Un spectacle populaire, léger et instructif
Si on a de prime abord l’impression que la pièce, par son écriture très “boulevard”, s’adresse davantage à un public de quarante ans et plus, il devient assez vite évident qu’il s’agit d’un spectacle populaire et inclusif (non, les hommes ne seront pas châtiés, même si Monsieur au premier rang aura le droit à un petit rappel sur les tâches ménagères, gros yeux à l’appui) pouvant être apprécié à 16 comme à 70 ans. Alors certes, on notera quelques lourdeurs dans le texte, qui flirte volontairement avec la caricature et commence de manière assez laborieuse, ou encore un certain didactisme dans la présentation des avancées historiques, qu’on aurait souhaitée plus folle, plus grinçante et moins faussement subversive.

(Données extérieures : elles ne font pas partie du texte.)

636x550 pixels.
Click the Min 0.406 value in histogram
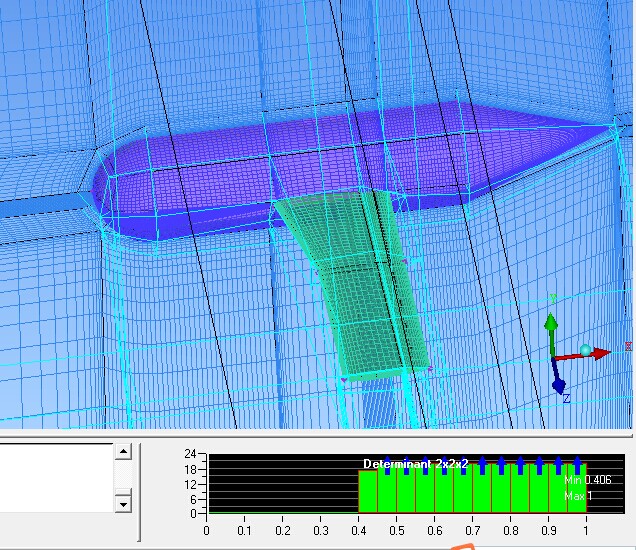click(588, 481)
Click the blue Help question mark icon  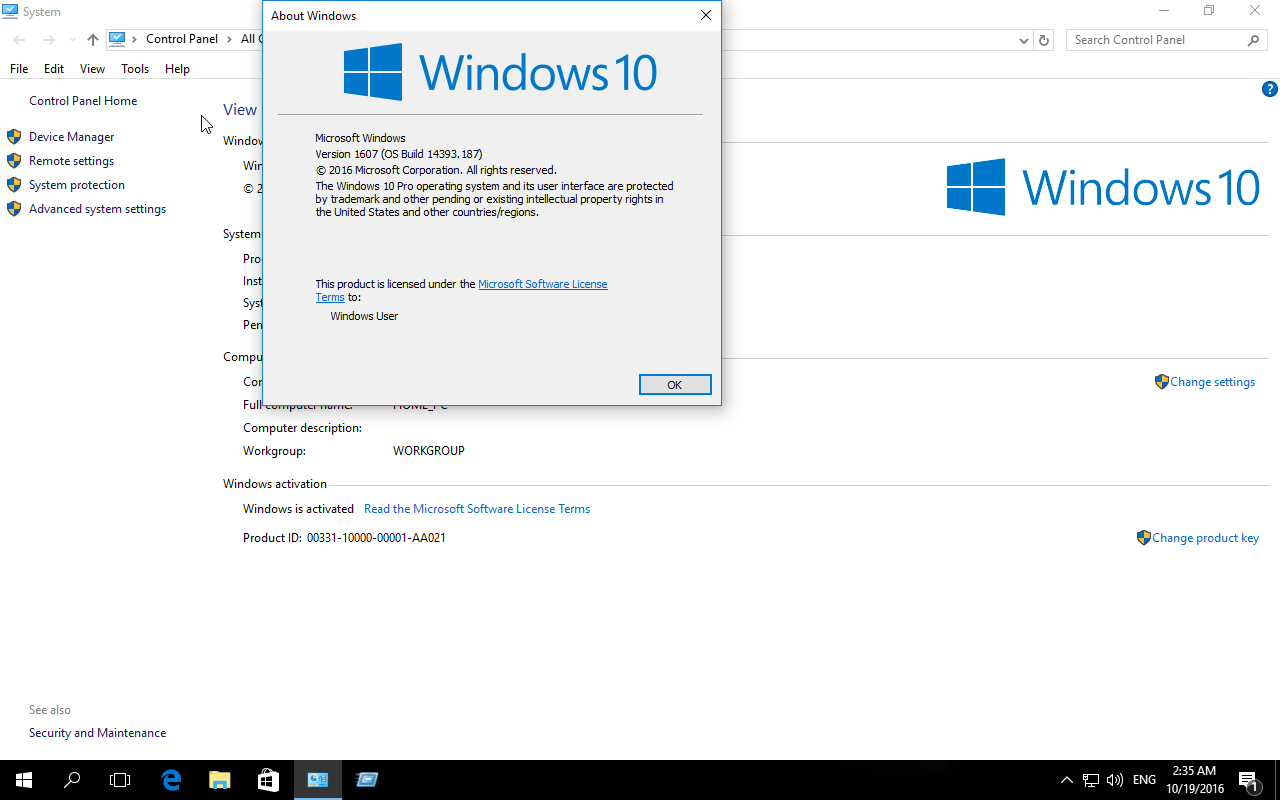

Mais la pièce trouve assez vite un équilibre entre “cours magistral” de droit social et spectacle de boulevard, tandis que les comédiennes parviennent à nous rendre leurs personnages attachants alors même que l’on craignait, lors des premières minutes du spectacle, que les auteures n’enfoncent le clou en matière de clichés (l’ouvrière épaisse, illettrée au langage de charretier face à la bourgeoise élégante, cultivée et ancienne chef d’usine), ce qu’elles évitent finalement, notamment en développant des rapports bien plus complexes entre leurs personnages que ce que le début ne suggérait. Sans être complètement emballés, on en ressort donc avec le sourire aux lèvres, et avec quelques dates et faits marquants que les acquis sociaux ont pu nous faire oublier.
Et pendant ce temps Simone veille, au Théâtre de la Contrescarpe, Paris 5e, jusqu’au 29 juillet 2017. Informations sur le site du théâtre.